→ Selected passage:
- - -
May 10, 2023 - COVID

How the end of the public health emergency affects Wayne County

Illustration of a hand pulling a plug from an outlet shaped like COVID-19.

Illustration: Shoshana Gordon/Axios

Health care changes that both providers and patients have grown used to during the pandemic end tomorrow with the expiration of the COVID-19 public health emergency.

Why it matters: The expiration marks the end of more than three years of additional spending to combat the pandemic.

  • A variety of different health care aspects will be impacted, like private insurance no longer being required to cover testing, or changes to when you're allowed to have telehealth visits rather than in-person.
  • While the vaccine is still free, that could change in the future, Dennis Cunningham, medical director of infection control and prevention at Henry Ford Health, tells Axios. "It's certainly still a dynamic situation."

What's happening: Home or lab COVID tests may not be free after tomorrow, depending on your health coverage.

  • The requirement for private insurance to cover tests without cost-sharing will end — although the Department of Health and Human Services says it's encouraging companies to keep covering the tests.
  • Wayne County health director Abdul El-Sayed tells Axios the county is fully funded to continue providing pandemic-related care through the end of 2024.
  • He says that vaccines, treatment and testing are "still going to be free at the point of care, though, the way that they're being provided is going to change in terms of how money changes hands, but the user experience is going to be the same."

Meanwhile, people on Medicaid will still have coverage for lab tests without cost-sharing until Sept. 2024. After that, the coverage will be up to individual states.
- - -
→ Problem set:
1) In the article on the end of the public health emergency in Wayne County, transcribe the passage that begins at the words "What's happening: Home" and stops after the words "end of 2024.".
2) Answer these questions using the article on the end of the public health emergency in Wayne County.
(a) What position does Dennis Cunningham hold at Henry Ford Health?
(b) Through what point is Wayne County fully funded to continue providing pandemic-related care?
(c) Until when will people on Medicaid keep coverage for lab tests without cost-sharing?
Rely only on the article for what comes next.

→ Data extracts:
- - -
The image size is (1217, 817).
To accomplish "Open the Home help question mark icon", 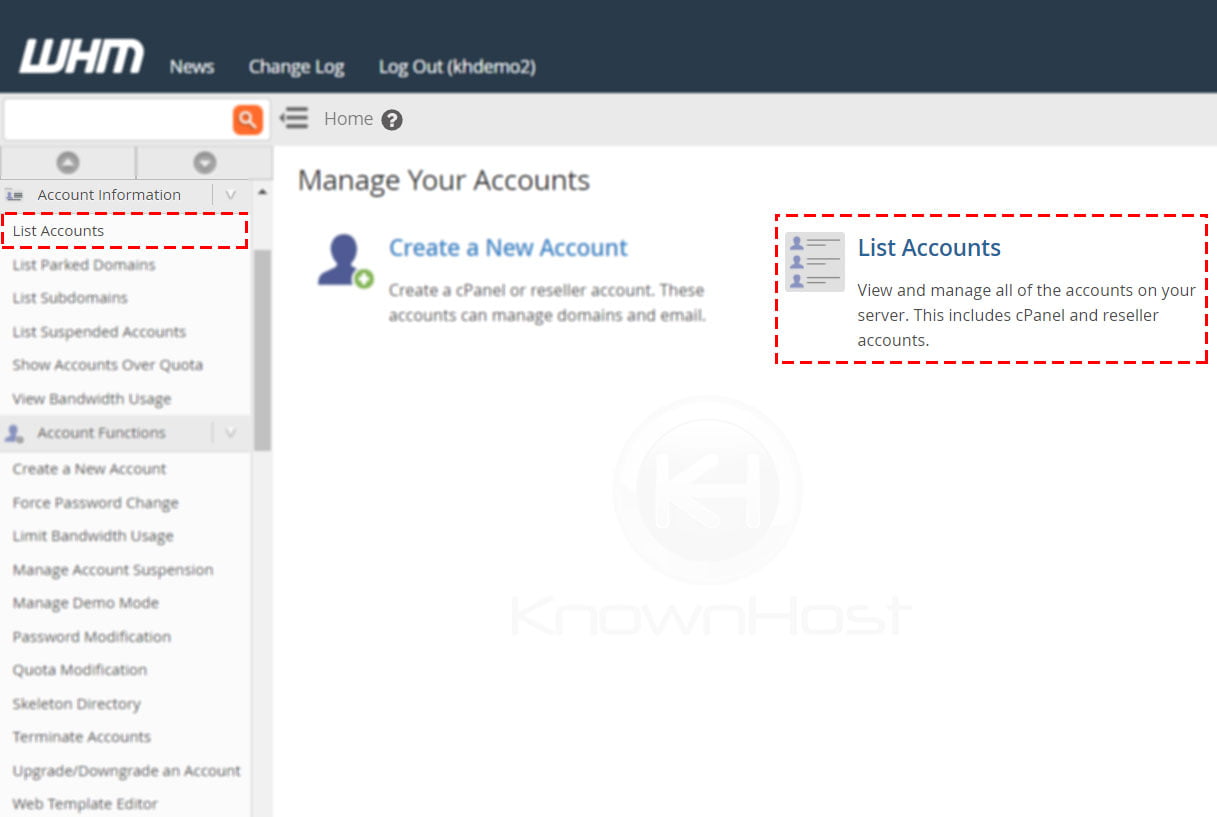I will (392, 119).
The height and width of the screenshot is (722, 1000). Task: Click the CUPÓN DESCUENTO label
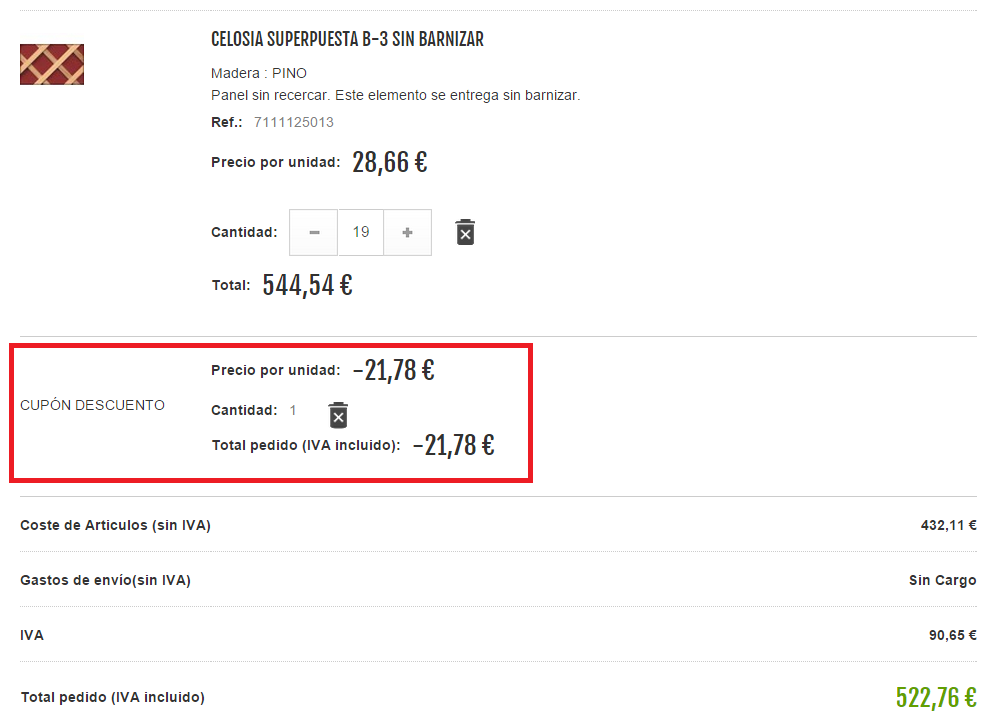92,405
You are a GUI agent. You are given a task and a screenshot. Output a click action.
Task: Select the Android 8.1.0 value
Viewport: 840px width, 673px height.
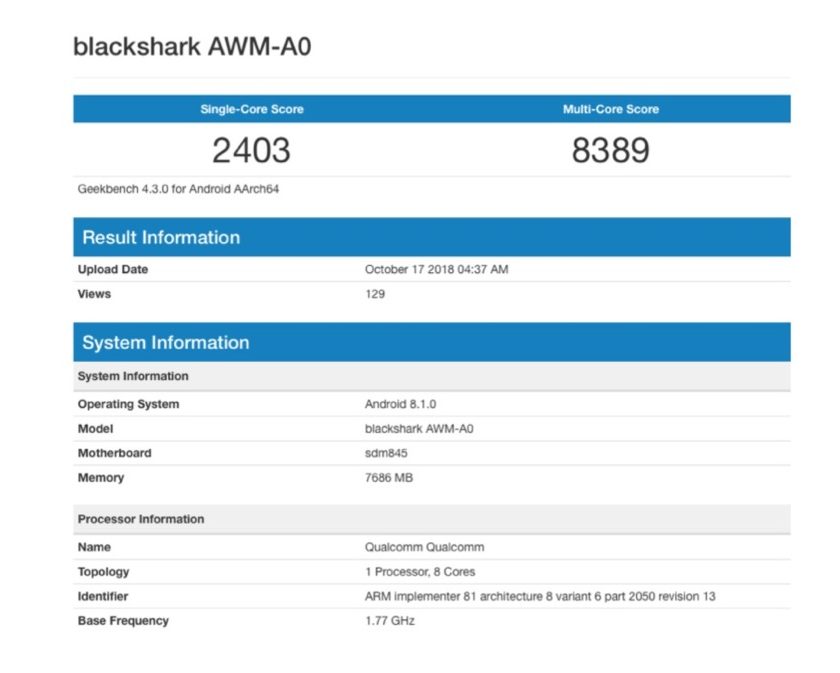pos(400,404)
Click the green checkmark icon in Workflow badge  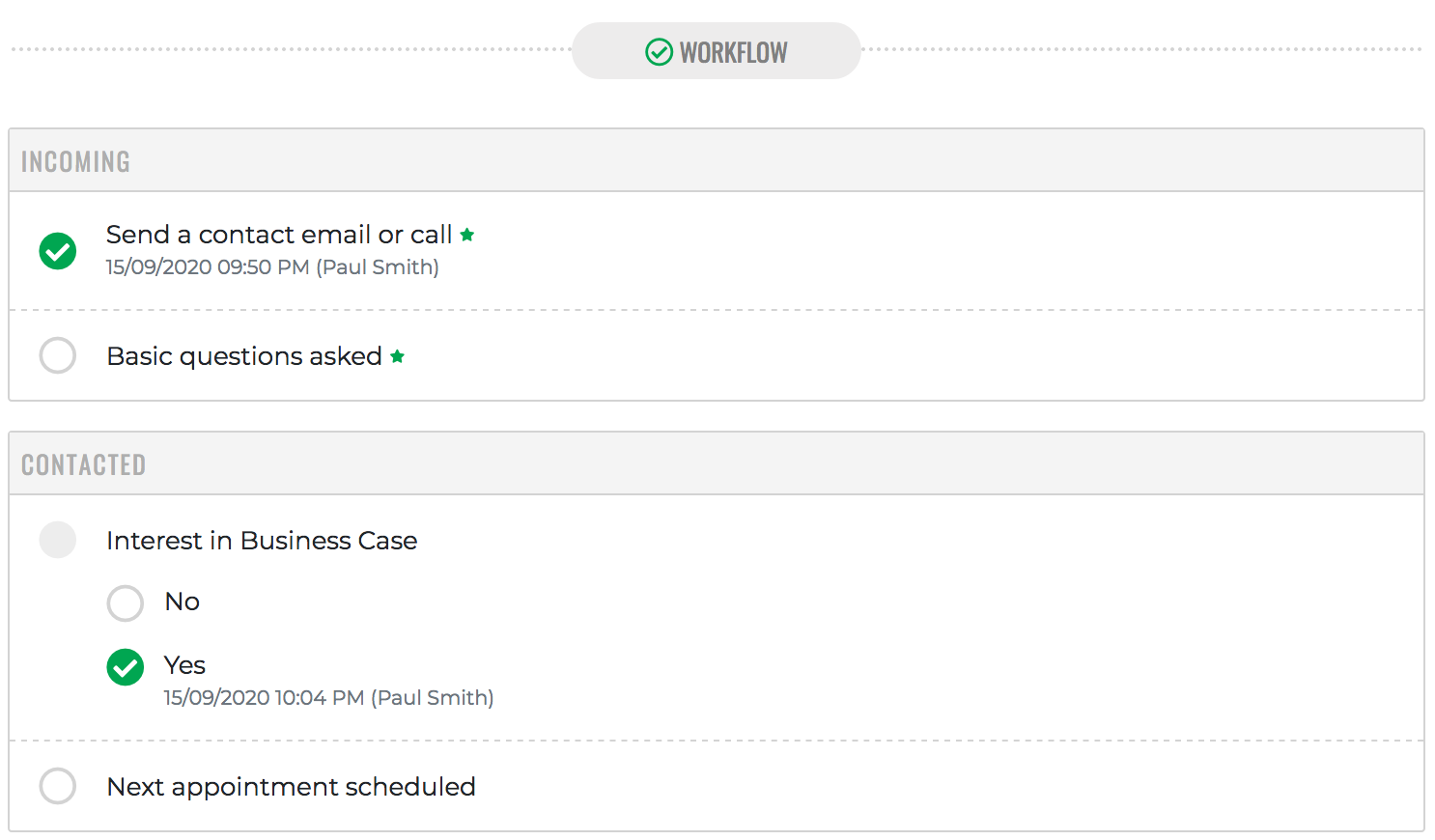[659, 52]
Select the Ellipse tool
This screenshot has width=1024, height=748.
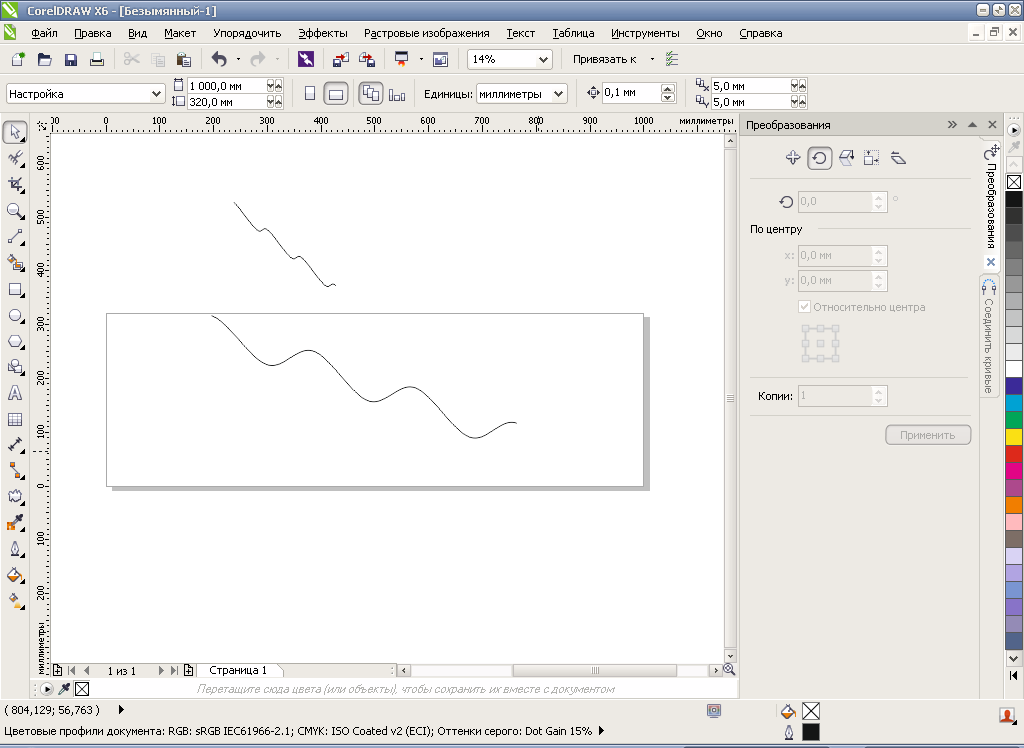15,315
- - -
→ Answers for the exercise:
1)
What's happening: Home or lab COVID tests may not be free after tomorrow, depending on your health coverage.

  • The requirement for private insurance to cover tests without cost-sharing will end — although the Department of Health and Human Services says it's encouraging companies to keep covering the tests.
  • Wayne County health director Abdul El-Sayed tells Axios the county is fully funded to continue providing pandemic-related care through the end of 2024.

2)
(a) Medical director of infection control and prevention.
(b) Through the end of 2024.
(c) Until Sept. 2024.